After looking at how mathematics finds its way into the world of team sports such as football and netball.

After looking at how mathematics finds its way into the world of team sports such as football and netball it’s important to note it is certainly not limited to this. Individual sports too are heavily influenced by the power of probability, mechanics and general arithmetic and none more so than Tennis! Here are 4 ways that mathematics is weaved into Wimbledon (and every other tennis tournament).


With over 100 players or teams in each of the men’s, women’s and then double’s tournament and each match lasting on average 2-3 hours, clearly the scheduling for a grand slam tournament requires some serious thought. As is often the case, the logic behind this serious thought is in fact just maths. To reduce the number of matches played, most tournaments follow a knockout structure. This restricts the number of competitors to the values in the sequence of the powers of 2, the power to which 2 is raised being how many rounds will then be played. For example both the men’s and ladies singles competitions at Wimbledon consist of 128 players, and so the tournament will have 7 rounds and 127 matches (each match has exactly 1 loser, every player but 1 will lose exactly 1 match).


Every tennis player or fan will be well aware of the importance of their first serve. Top players will serve at over 100 m/ph and the very best will be able to do so 75% of the time. In order to perfect this art mathematics, and more specifically mechanics, is extremely useful.
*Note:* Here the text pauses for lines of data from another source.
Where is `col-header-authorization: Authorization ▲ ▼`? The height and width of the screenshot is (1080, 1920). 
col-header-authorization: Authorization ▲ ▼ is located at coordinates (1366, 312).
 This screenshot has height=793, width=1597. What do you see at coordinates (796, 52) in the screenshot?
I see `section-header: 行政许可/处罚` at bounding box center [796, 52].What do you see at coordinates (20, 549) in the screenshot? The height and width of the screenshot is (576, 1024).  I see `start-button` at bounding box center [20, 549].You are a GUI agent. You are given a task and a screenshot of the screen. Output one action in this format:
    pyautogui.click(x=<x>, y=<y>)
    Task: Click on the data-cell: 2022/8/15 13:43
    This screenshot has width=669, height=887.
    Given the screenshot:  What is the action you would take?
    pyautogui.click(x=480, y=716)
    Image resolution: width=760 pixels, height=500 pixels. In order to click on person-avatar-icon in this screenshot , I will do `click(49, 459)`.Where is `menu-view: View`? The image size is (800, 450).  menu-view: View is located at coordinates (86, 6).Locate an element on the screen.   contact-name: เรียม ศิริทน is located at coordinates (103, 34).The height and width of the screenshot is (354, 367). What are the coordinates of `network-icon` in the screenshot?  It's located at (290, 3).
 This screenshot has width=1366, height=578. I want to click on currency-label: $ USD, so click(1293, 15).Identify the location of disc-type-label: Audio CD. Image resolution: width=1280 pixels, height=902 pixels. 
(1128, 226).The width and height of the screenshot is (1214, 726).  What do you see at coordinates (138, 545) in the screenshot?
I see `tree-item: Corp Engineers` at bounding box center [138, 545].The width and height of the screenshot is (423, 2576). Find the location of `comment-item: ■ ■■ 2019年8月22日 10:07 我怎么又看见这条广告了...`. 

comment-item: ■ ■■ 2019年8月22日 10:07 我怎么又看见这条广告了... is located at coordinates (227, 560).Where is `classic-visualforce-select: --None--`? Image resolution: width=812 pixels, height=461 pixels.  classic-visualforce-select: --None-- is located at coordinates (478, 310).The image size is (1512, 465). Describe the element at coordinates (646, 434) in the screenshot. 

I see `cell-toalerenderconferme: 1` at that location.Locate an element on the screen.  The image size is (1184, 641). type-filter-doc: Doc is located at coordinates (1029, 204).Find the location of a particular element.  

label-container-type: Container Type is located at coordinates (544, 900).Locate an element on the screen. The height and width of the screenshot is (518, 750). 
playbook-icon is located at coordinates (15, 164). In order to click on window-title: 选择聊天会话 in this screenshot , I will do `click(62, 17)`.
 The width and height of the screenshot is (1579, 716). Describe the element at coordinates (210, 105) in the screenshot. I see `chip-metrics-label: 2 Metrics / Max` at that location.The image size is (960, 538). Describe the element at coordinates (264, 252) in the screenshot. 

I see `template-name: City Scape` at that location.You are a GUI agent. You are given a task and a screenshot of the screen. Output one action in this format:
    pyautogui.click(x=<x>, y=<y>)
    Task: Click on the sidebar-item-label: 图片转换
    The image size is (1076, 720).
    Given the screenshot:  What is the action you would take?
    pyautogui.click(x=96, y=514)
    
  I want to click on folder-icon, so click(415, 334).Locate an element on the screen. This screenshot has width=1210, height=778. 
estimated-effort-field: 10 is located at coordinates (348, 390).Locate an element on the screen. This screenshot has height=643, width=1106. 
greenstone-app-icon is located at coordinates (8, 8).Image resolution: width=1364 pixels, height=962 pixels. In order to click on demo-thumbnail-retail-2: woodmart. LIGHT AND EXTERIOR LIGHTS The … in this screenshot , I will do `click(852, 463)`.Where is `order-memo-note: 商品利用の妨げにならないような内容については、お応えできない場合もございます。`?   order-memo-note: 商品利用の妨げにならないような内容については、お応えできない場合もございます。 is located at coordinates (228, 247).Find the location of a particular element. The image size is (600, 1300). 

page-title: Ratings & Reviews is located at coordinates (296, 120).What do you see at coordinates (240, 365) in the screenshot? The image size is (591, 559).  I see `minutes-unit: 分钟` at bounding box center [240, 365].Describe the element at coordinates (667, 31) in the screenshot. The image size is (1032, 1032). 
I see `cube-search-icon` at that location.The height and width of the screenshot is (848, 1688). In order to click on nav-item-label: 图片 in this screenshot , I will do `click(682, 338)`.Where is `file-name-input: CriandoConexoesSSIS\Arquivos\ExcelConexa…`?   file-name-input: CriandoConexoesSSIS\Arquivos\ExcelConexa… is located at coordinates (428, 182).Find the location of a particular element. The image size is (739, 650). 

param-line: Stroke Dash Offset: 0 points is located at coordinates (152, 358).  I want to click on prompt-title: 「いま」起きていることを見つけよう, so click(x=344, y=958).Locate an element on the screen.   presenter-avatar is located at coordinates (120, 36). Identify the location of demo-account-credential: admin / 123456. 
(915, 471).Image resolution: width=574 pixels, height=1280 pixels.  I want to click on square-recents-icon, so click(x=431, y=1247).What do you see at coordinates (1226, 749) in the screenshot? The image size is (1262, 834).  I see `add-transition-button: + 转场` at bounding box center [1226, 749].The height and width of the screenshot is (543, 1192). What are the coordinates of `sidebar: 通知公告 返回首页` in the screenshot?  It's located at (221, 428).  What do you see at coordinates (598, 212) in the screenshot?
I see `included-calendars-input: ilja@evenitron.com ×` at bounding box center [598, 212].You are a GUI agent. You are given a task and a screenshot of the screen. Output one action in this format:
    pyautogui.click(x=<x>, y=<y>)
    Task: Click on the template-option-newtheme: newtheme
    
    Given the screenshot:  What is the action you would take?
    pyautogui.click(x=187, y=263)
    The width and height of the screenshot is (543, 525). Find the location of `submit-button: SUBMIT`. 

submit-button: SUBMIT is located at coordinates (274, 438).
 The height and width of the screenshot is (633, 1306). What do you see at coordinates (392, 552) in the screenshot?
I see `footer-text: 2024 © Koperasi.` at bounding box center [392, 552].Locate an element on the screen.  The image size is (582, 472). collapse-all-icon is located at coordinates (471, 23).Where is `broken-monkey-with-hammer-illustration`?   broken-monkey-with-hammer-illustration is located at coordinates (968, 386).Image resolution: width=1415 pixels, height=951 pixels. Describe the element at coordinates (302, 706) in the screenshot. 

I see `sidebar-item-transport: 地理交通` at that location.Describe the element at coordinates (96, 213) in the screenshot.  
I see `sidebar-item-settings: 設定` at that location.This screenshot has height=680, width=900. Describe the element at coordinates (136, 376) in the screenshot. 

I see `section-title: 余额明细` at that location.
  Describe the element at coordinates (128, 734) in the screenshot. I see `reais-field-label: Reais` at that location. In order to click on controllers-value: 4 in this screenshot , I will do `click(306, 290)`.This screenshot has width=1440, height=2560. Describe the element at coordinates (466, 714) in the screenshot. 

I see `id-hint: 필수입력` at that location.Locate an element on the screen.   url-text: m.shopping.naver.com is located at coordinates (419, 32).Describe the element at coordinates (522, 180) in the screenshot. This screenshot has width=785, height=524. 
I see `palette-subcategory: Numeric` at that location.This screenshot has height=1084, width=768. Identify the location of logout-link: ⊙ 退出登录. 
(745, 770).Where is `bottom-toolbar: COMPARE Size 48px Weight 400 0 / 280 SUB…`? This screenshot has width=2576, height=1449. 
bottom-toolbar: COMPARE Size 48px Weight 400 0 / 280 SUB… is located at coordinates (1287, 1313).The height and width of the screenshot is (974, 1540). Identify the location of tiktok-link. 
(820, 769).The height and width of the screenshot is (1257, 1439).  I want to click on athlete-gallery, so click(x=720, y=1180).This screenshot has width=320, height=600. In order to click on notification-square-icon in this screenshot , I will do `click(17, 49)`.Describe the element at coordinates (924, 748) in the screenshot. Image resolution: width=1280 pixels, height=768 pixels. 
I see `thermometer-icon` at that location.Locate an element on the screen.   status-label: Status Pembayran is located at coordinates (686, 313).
By determining the distance from an extended arm with a racket to the opposite serving line, and the angle require to get over the net, it is possible to calculate the exact optimal angle of projection whilst also taking force into account.


Hawk Eye is one of the most sophisticated advancements in modern sport, combining techniques from statistics, geometry and physics to process an image and then predict it’s position in a chosen frame. In Tennis clearly this is the frame when the ball is going to hit the court. This is done using several cameras placed at different angles that record the balls position in high speed, a computer that is programmed to recognise the ball then calculates it’s position within each frame. This is done continually so that Hawk-Eye can build a picture of the balls 3D projection and hence it’s position in the crucial frame.


The scoring system in Tennis is somewhat unorthodox compared with other sports. Each match is broken into sets, the sets into games and the games scored through the bizarre points structure of 15,30,40. Though seemingly illogical this unique system has quite an impact on the result of the game. It’s possible to win a match despite loosing more points than you win but it’s thanks to this that makes the game more exciting. Comebacks are more likely and it also gives some points far more importance than others keeping the players under pressure and spectators on the edge of their seats!